Now aged 35, Messi has already accepted this will be his final chance to lift the most famous trophy of them all, a little over a year on from helping La Albiceleste end their 28-year wait for a major title with Copa America success.
Ahead of the seven-time Ballon d’Or winner’s milestone match, we look at the numbers behind his previous 999 appearances for club and country – and why the next two weeks could yet define his career.
1,000 not out
Some 18 years and 48 days on from that first appearance for FC Barcelona comes game number 1,000 for club and country – and what a truly huge occasion it is for Messi and Argentina, who recovered from a slow start in the group phase to advance.
Messi has featured in 22 previous World Cup matches – one more than Diego Maradona as the most ever for an Argentina player – scoring eight times and assisting six more.
Incredibly for a player of his game-changing quality, Messi has yet to score in the knockout stages of the World Cup – 23 efforts, zero goals.
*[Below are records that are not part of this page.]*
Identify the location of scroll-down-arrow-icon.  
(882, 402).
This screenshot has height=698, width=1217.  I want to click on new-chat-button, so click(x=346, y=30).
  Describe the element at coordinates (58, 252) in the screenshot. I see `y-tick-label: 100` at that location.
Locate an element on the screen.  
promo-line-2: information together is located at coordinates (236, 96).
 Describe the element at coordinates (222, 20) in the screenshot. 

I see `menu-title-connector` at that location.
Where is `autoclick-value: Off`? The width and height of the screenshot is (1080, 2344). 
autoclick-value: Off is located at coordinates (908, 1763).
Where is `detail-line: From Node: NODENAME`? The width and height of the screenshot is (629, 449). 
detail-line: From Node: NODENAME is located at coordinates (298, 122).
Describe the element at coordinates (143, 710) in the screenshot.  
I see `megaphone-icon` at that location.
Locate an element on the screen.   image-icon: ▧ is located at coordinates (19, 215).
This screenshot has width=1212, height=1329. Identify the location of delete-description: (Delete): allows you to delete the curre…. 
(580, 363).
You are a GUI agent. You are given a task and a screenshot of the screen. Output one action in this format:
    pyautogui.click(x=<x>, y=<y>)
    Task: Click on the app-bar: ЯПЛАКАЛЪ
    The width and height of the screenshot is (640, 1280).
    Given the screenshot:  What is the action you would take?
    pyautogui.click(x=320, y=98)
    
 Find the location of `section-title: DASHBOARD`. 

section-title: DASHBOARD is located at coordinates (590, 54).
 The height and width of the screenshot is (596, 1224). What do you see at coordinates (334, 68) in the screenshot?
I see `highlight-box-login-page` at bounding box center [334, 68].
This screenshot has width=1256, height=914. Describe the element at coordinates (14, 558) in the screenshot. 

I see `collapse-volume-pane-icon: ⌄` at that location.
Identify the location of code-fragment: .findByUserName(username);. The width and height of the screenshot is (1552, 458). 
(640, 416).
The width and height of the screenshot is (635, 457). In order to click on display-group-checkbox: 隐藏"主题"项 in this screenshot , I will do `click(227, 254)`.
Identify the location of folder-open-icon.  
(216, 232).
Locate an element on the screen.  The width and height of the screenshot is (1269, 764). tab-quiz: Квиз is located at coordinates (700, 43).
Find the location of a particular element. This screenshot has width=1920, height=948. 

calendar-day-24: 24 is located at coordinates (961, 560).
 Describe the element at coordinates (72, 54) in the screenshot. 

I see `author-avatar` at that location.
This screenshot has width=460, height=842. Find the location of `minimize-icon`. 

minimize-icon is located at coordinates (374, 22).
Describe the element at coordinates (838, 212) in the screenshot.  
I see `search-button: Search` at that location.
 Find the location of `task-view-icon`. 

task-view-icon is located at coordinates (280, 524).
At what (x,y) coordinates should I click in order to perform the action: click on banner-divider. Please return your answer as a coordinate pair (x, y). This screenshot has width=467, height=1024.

Interestingly, the same is also true of archenemy Cristiano Ronaldo (25 shots without a goal).
The aim for Messi will be to put that right against Australia on what will be his 169th senior cap, 17 years on from his senior international bow against Hungary, which came just 10 games into his career for club and country.
And while it will be a special occasion for Messi, the man many consider to be the greatest of all time will hope to make it to 1,003 matches before Argentina’s Qatar campaign concludes.
Should that be the case and Argentina go on to lift the World Cup for the first time since 1986, a centre-stage Messi will have the defining moment of a truly special career that still has some way to go yet.